REQUIREMENT: Every line that contains the word "preto" is to be copied from the listing.

MATERIAL PROVIDED:
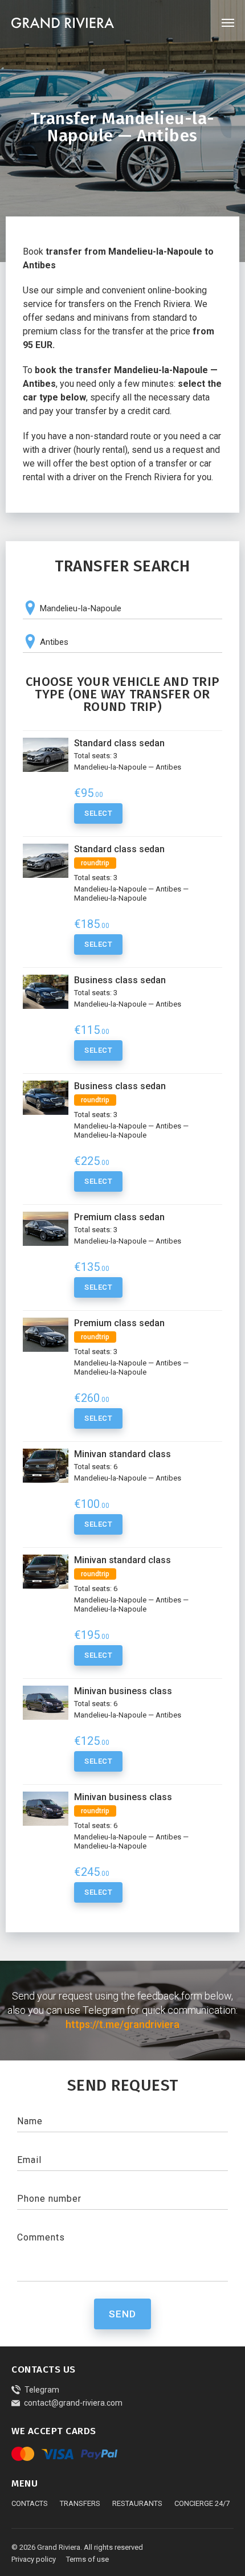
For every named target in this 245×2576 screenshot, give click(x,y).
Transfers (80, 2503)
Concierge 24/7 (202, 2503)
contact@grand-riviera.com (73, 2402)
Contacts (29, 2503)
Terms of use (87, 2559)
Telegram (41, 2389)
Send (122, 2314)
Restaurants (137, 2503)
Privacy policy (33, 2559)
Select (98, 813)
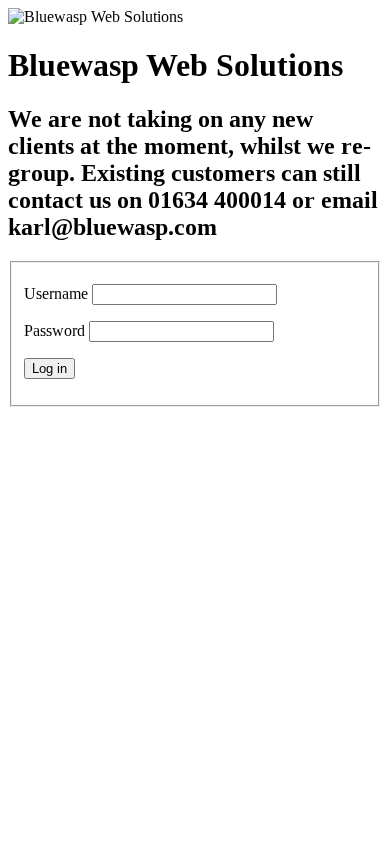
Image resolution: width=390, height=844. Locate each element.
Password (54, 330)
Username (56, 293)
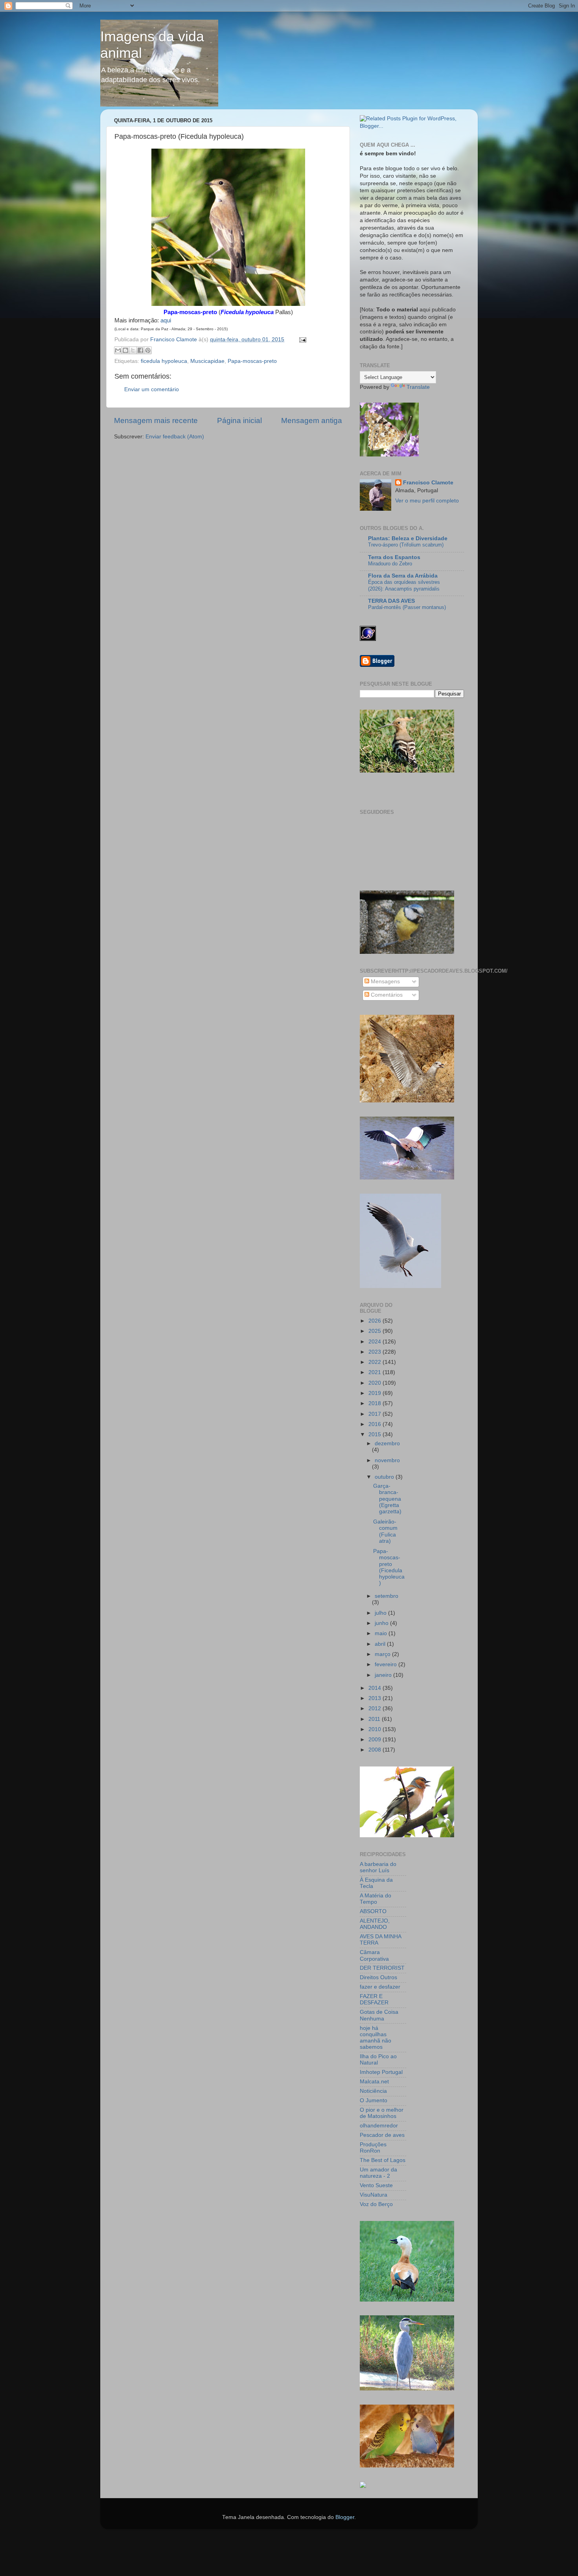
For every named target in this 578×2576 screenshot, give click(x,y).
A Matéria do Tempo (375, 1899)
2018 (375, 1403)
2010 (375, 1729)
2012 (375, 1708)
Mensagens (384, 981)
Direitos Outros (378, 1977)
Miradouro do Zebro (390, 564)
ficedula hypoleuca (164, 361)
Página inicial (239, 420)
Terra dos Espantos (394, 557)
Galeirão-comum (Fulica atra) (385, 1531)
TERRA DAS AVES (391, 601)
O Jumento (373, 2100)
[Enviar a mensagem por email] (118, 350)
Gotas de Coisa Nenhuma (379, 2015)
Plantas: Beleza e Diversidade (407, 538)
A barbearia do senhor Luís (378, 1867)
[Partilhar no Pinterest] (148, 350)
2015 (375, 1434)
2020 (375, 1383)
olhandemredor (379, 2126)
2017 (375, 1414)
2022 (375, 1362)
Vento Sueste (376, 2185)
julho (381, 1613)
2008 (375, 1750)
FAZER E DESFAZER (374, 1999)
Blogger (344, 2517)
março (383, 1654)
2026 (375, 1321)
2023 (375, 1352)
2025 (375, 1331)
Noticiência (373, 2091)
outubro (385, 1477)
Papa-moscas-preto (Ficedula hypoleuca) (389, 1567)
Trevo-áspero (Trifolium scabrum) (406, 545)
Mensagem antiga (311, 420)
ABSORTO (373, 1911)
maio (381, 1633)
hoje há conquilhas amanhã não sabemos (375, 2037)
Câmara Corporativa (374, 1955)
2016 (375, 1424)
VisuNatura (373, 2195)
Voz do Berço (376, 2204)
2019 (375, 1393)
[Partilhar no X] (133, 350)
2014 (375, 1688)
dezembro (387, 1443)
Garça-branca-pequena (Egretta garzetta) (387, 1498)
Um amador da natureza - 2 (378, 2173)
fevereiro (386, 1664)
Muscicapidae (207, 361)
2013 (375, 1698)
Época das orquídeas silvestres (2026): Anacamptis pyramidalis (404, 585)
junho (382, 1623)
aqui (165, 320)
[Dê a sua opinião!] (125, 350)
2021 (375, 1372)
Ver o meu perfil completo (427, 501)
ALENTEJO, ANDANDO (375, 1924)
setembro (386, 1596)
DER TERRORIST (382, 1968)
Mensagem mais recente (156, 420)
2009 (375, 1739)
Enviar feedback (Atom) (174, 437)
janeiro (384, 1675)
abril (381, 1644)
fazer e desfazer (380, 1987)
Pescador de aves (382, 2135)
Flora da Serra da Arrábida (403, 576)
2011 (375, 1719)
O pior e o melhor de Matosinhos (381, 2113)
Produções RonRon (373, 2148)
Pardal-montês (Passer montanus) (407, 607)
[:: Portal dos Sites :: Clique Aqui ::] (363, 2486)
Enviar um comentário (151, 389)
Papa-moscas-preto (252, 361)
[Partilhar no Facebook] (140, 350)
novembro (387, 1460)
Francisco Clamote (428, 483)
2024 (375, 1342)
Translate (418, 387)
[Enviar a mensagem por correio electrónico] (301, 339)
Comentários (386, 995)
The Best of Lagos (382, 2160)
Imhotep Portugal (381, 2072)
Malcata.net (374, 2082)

---

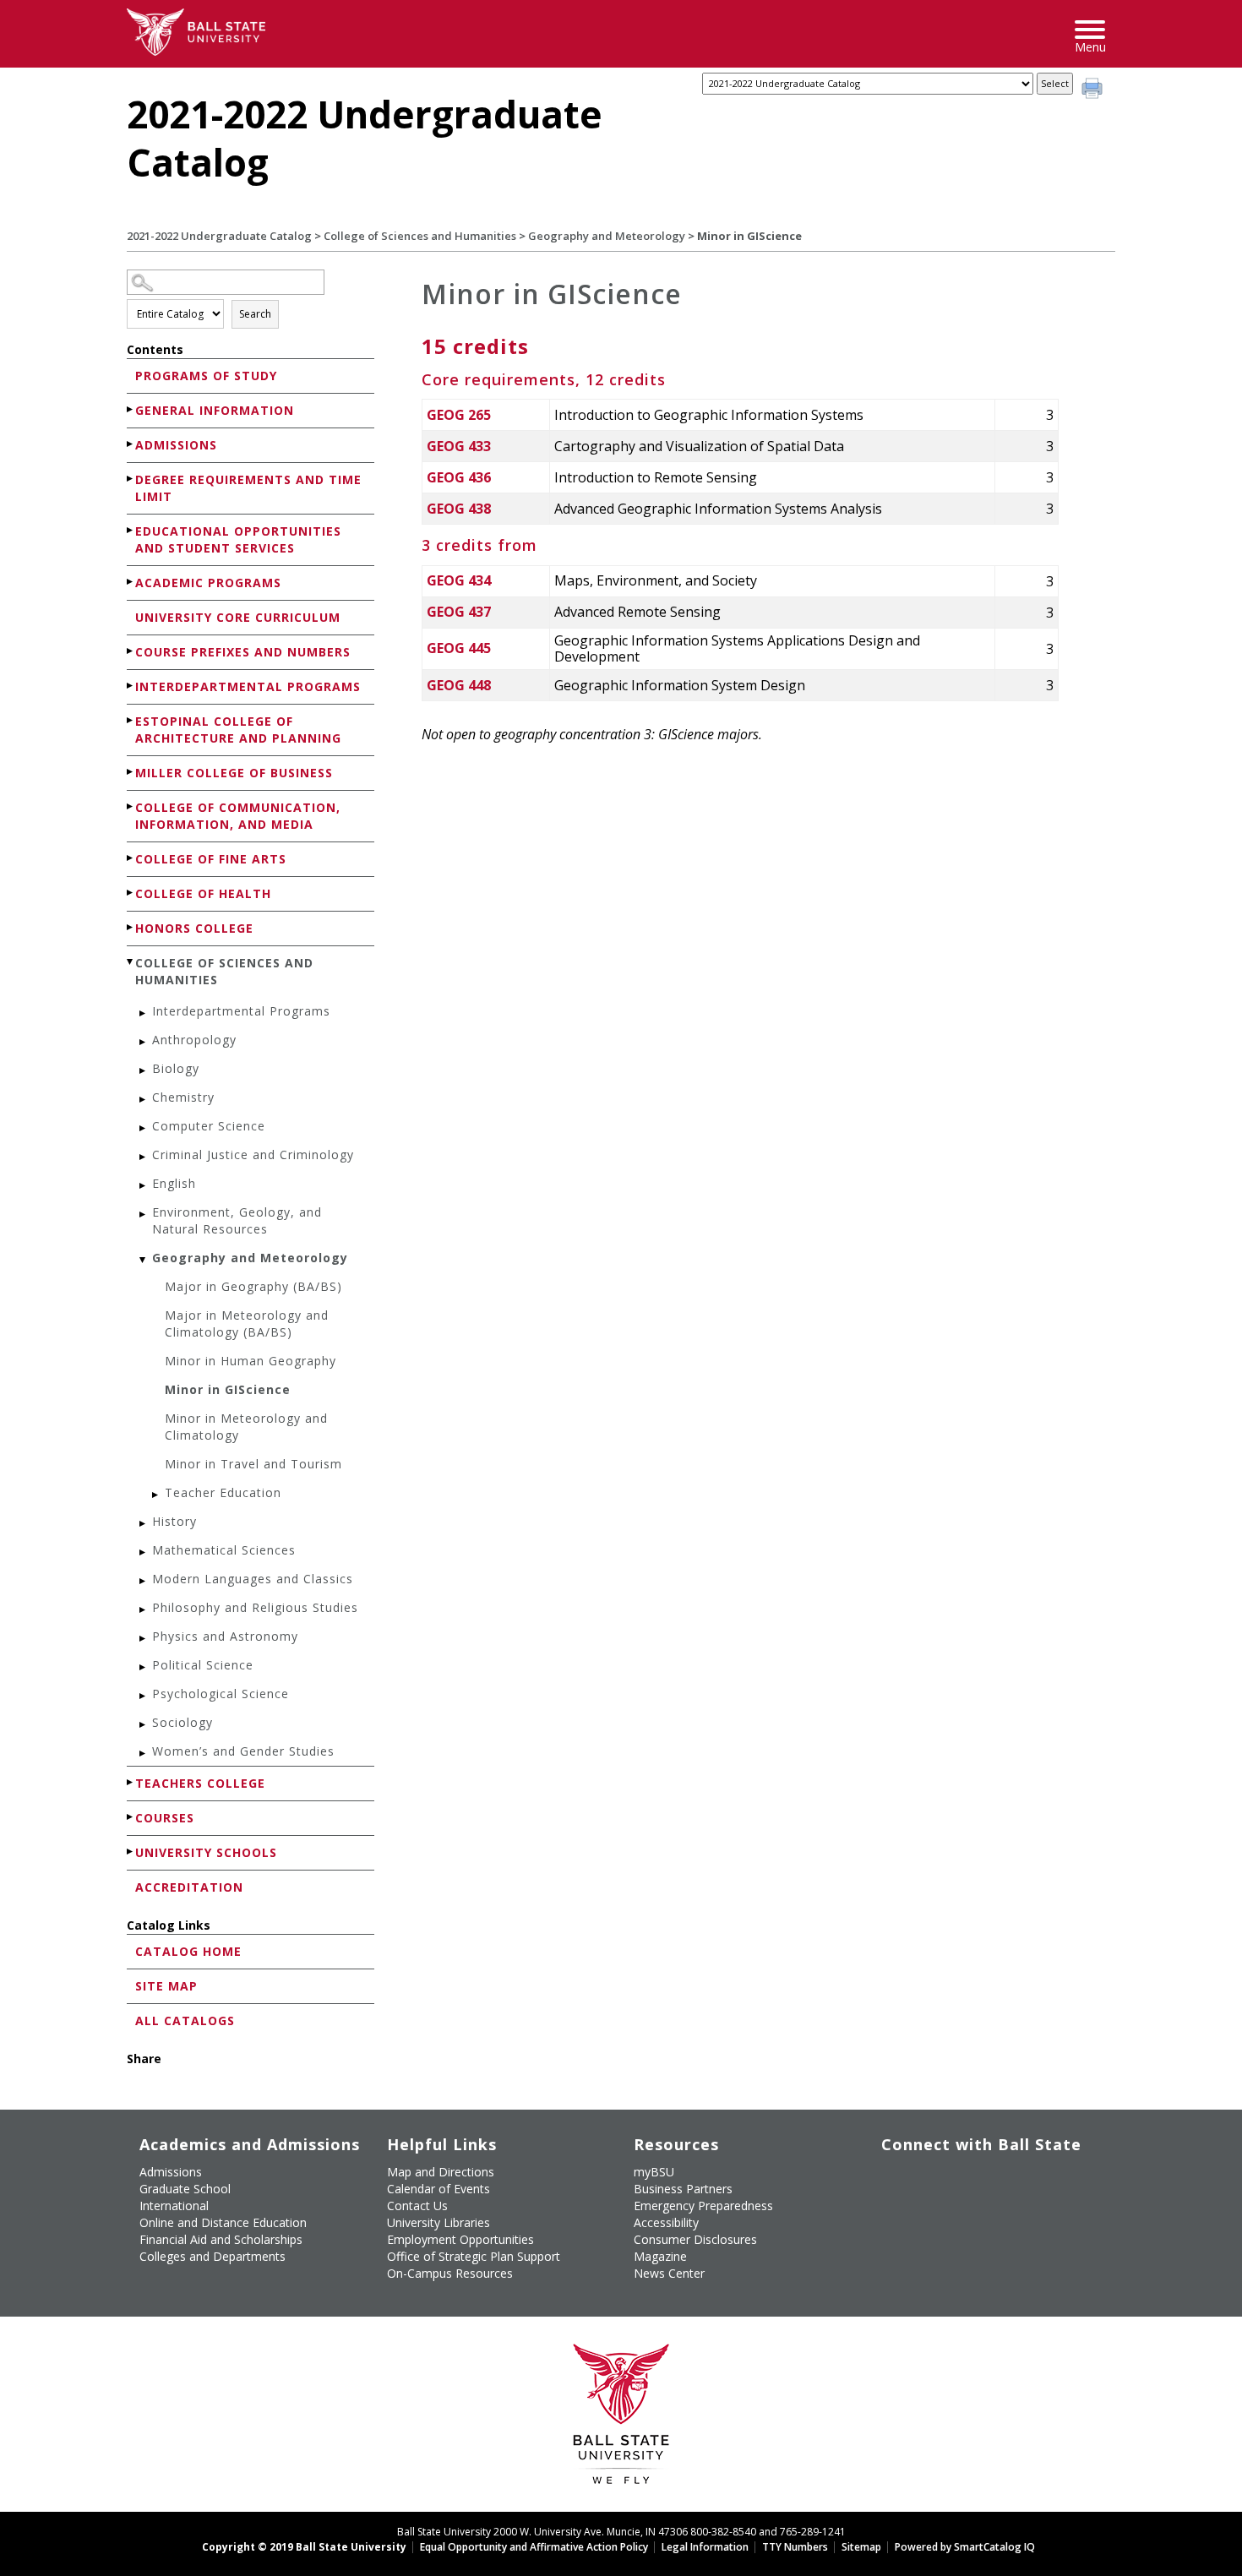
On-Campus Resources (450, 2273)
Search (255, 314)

--

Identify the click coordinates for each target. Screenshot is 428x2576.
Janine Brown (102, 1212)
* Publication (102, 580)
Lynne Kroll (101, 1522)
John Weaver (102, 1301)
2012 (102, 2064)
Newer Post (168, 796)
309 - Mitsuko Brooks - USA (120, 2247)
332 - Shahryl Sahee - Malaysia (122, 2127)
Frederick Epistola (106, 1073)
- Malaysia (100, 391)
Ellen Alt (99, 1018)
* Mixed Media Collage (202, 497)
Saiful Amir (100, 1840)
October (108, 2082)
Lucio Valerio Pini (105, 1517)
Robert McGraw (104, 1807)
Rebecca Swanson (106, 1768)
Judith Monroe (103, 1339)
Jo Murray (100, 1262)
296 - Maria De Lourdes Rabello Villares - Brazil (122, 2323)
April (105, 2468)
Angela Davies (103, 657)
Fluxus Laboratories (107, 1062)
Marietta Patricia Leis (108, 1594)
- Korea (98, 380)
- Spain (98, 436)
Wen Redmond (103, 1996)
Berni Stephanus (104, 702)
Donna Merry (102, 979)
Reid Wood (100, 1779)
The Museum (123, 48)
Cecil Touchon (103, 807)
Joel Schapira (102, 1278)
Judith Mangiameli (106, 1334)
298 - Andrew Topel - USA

RESPONSE:
Papa-moscas-preto (Ficedula hypoleuca) (389, 1567)
Papa-moscas-preto (252, 361)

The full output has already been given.